I don’t think the OG fans are always right; I think most of them are morons, but it is being a child and appreciating a character or a show where the magic comes from. What I loved from my childhood was how I felt about the things I enjoyed, and every time I revisited them as an adult, I saw the glaringly obvious flaws. You had such a sense of wonder and enjoyment over something as a kid because your worldview was limited in scope; simpler things meant more. In the face of a cold, cruel reality that fades, we scramble back, hoping that if we own the complete Thundercats boxed set on blu-ray, we will somehow feel at home again.
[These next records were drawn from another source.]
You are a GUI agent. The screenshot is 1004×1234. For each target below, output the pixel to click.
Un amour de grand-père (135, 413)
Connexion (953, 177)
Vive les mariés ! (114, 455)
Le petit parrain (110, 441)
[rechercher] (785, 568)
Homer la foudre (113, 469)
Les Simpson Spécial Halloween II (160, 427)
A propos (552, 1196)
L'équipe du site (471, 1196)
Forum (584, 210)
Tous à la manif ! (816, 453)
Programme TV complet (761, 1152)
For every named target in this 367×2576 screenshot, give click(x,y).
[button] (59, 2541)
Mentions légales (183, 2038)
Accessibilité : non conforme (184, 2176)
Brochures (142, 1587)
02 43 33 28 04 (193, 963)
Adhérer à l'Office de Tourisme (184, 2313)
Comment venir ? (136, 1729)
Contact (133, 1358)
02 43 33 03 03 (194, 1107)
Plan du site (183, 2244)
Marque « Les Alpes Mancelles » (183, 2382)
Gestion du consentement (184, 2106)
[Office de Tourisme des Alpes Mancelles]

That is never going to happen.

With creator Stephen Hillenberg dead, I would argue it’s time to shutter Spongebob and let what exists be. The hundreds of episodes and associated merchandise can be readily enjoyed for years. But we all know that isn’t what is going to happen. Look at every single popular franchise from the 1980s and 90s at the moment. We are living in an age where things cannot be allowed to stop because the enormous corporations that hold these IPs in their portfolio must constantly be trying to squeeze more money from them at every turn. Look at the debacle Warner Discovery has become where fresh, original animated shows are being pulled off HBOMax and warehoused. At the same time, they greenlight the embarrassingly tone-deaf Velma show. The mega-corps understand diversity is an element of what people want in media right now, but they can’t seem to do anything other than paint it onto recognizable names and IPs rather than give us something exciting and new. Do we need any more reboots of the Scooby-Doo concept now? I always hated that fucking show as a kid. 

The Spongebob Squarepants Movie was never made for me, so it doesn’t matter if I like it or not. I know my opinion is meant to be a part of these things, so: if you grew up with this cartoon series, you would love this movie. Before we left for the Netherlands, I got to have a beautiful experience. I watched my niece and nephew watch Sam Raimi’s Spider-Man films for the first time. My nephew is obsessed with Spider-Man. He just turned nine, and one of the presents I sent him was The Spider-Man Character Encyclopedia. My sister has told me he doesn’t want to read anything else for the moment. Seeing those original Spider-Man movies through their eyes was a wonderful thing. They were shocked at moments I’ve become jaded towards; they laughed and found wonder in Peter Parker discovering his powers; they teared up when Aunt May expressed anger at Peter in the third film after learning what he said to Uncle Ben. Those kids felt those movies the way they were meant to be, and that’s something that you or I just can’t really do in the context of escapist entertainment. I’m okay with that because now I get to discover older films explicitly aimed at adult audiences that create a new type of wonder in me that causes me to examine myself in a way a child just simply cannot. It’s okay to grow up, and not everything is for everyone.